Reddito di cittadinanza, l’avvertimento del magistrato: «Troppi abusi, la legge va cambiata»
«No», il fatto che i controlli consentano di scoprire (alcuni) furbetti del reddito di cittadinanza non significa affatto che il sistema funziona. Intanto «sotto il profilo amministrativo i controlli sono carenti» e poi i soldi non si recuperano. Quindi, «occorre rivedere la legge», perché «così com’ è lascia spazio a troppi abusi». L’avvertimento non è un qualche “politico insensibile alla povertà” e che “strumentalizza gli abusi”, per dirla come la direbbero i sostenitori della misura, ma il procuratore capo di Napoli Nord, Maria Antonietta Troncone, intervistata dal Messaggero. «Solo con riferimento ai procedimenti trattati dalla mia procura – spiega – siamo arrivati ad accertare l’indebita erogazione di circa due milioni di euro».
L’impossibilità di recuperare i soldi truffati allo Stato
Soldi che lo Stato non rivedrà mai perché «quando ci sono somme grosse sottratte allo Stato procediamo con i sequestri e sa cosa succede? Che quando arriviamo spesso non troviamo più niente da sequestrare». Nel territorio di competenza della Procura di Napoli Nord ricadono comuni come Casal di Principe, Casapesenna, San Cipriano d’Aversa, regno di alcuni dei più noti clan camorristici, e anche quel Comune di Sant’Antimo al centro di un’inchiesta del Messaggero su una truffa da oltre 20mila richieste di sussidio che ruota intorno alla comunità pakistana. Qui dunque, tra pregiudicati e stranieri che non hanno i requisiti di residenza, emerge con particolare prepotenza il tema dell’autocertificazione come base per l’erogazione del reddito di cittadinanza.

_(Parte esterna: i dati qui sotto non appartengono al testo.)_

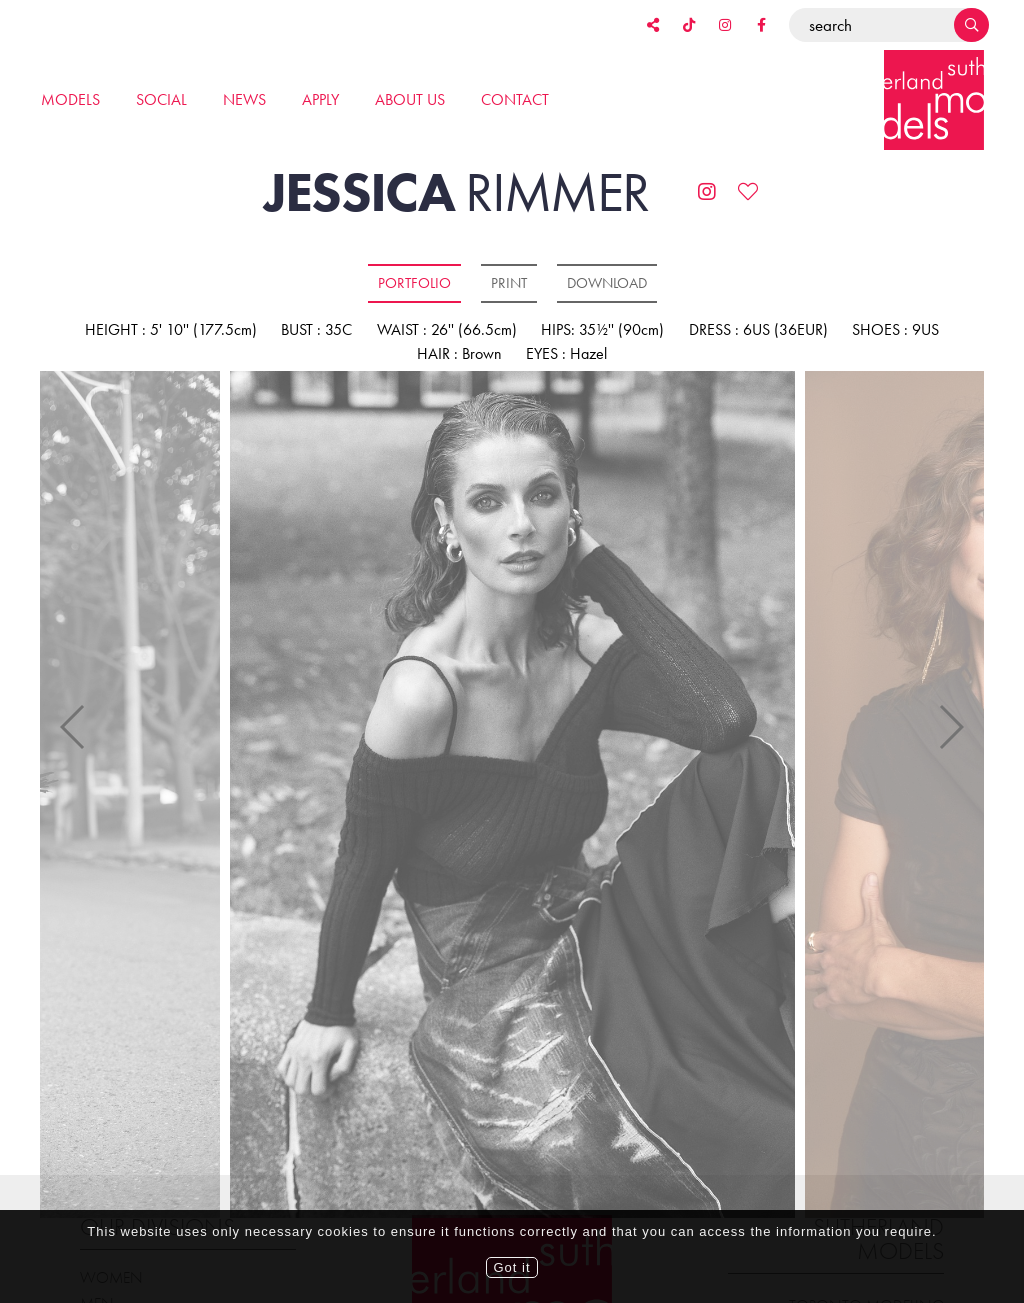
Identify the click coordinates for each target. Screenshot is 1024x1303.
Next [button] (950, 700)
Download (607, 283)
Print (509, 283)
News (244, 99)
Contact (515, 99)
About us (410, 99)
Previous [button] (73, 700)
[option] (512, 796)
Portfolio (414, 283)
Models (70, 99)
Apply (320, 99)
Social (161, 99)
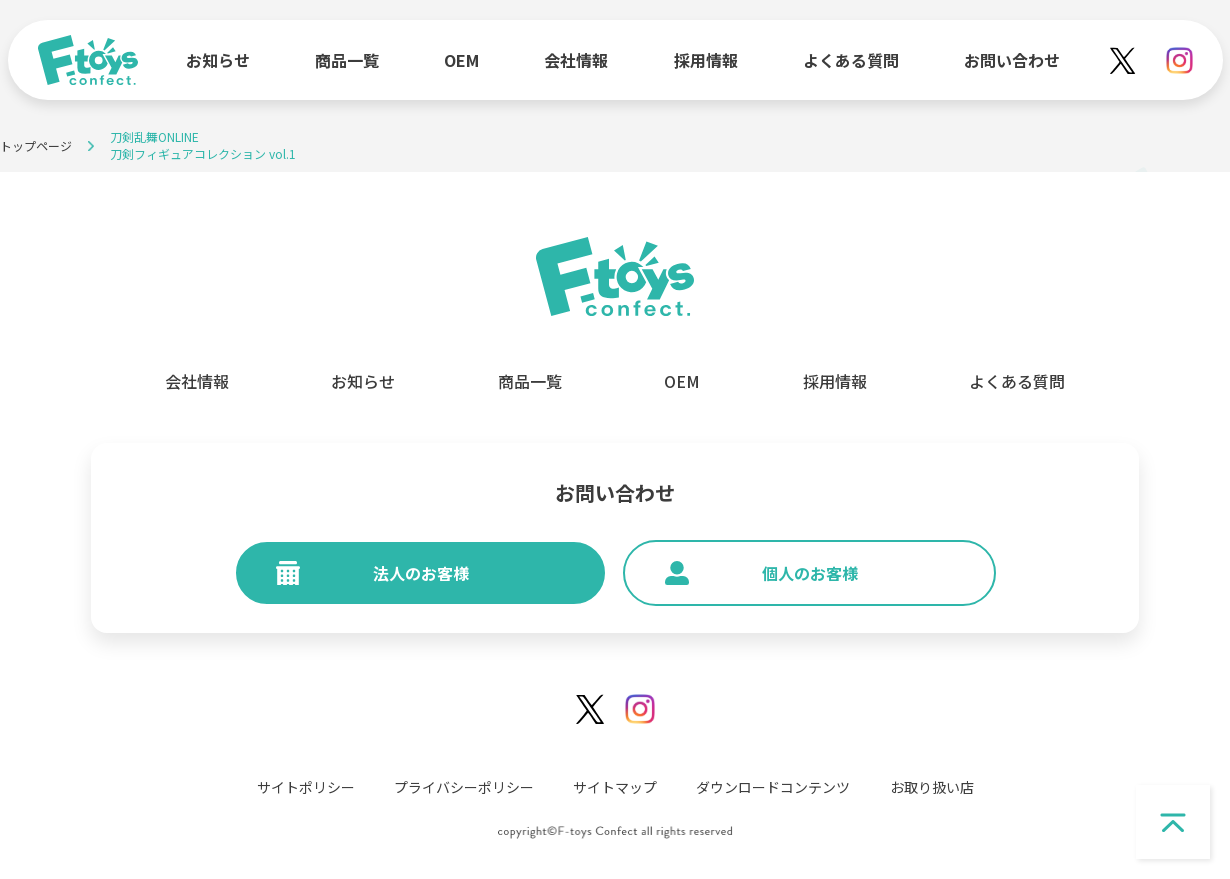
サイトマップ (615, 787)
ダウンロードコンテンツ (773, 787)
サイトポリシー (306, 787)
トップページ (36, 145)
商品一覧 (347, 60)
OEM (461, 60)
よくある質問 (851, 60)
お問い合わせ (1012, 60)
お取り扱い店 (932, 787)
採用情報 (706, 60)
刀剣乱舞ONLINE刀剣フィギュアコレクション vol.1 (203, 145)
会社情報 (576, 60)
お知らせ (218, 60)
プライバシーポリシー (464, 787)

Se basta l’autocertificazione per il reddito di cittadinanza
Ed è proprio sul meccanismo a monte della legge che Troncone si sofferma, parlando degli abusi che «derivano dall’assenza di documentazione». «Tutto si regge sull’autocertificazione che consente di sfruttare le debolezze della legge. È uno strumento che, in linea generale, può accelerare il corso delle procedure, ma in questo caso genera abusi». Il magistrato quindi bolla come «inammissibile» che questo consenta l’erogazione del reddito, per esempio, ad affiliati ai clan, ricordando che non c’è nulla di consolatorio nell’emersione di questi casi, rispetto ai quali non si riesce a mettere in atto alcuna azione risarcitoria del danno alle casse dello Stato.
Un sistema che aiuta criminali e furbetti
Troncone, dunque, eliminerebbe «le autocertificazioni». «Ad esempio – chiarisce – si potrebbe imporre la presentazione del casellario giudiziario, prevedere un certificato di residenza, ma anche un certificato storico di residenza. Questo impedirebbe quello che lei ha notato nella sua inchiesta (sui pakistani, ndr) e che noi vediamo molto più spesso nelle indagini: stranieri che non risiedono in Italia da dieci anni con il sussidio di Stato. E questo anche per altre etnie». Se ne evince, insomma, che poche semplici accortezze avrebbero potuto evitare che in questi anni milioni e milioni di euro di reddito di cittadinanza andassero a chi non ne aveva diritto. Eppure nulla si è fatto. E, anzi, le misure adottate sono state così blande, da non aver alcun impatto effettivo.
I filtri sul reddito di cittadinanza? Raccomandazioni non vincolanti
«Possibile che Caf, Inps e Poste non riescano a individuare almeno i furti di identità o le residenze fittizie?», chiede Antonio Crispino, che firma l’intervista, facendo riferimento alla possibilità di un filtro preventivo. «L’Inps ha raccomandato ai Caf di non limitarsi all’autodichiarazione per la residenza degli stranieri, ma di chiedere quella storica, tuttavia è solo una raccomandazione, non è vincolante». Mentre per quanto riguarda le informazioni sui precedenti penali «l’Inps può chiederle poi spetta alle procure valutare». Un percorso piuttosto macchinoso, perché «l’Inps informa le forze dell’ordine, che a loro volta chiedono il nulla osta al magistrato, il quale poi comunica gli esiti degli accertamenti all’Inps». «Solo dopo – chiarisce il magistrato – si possono bloccare i pagamenti. E non sempre. Un ufficio territoriale dell’Inps, al contrario, ritiene di dover aspettare la sentenza irrevocabile prima di sospendere gli accrediti».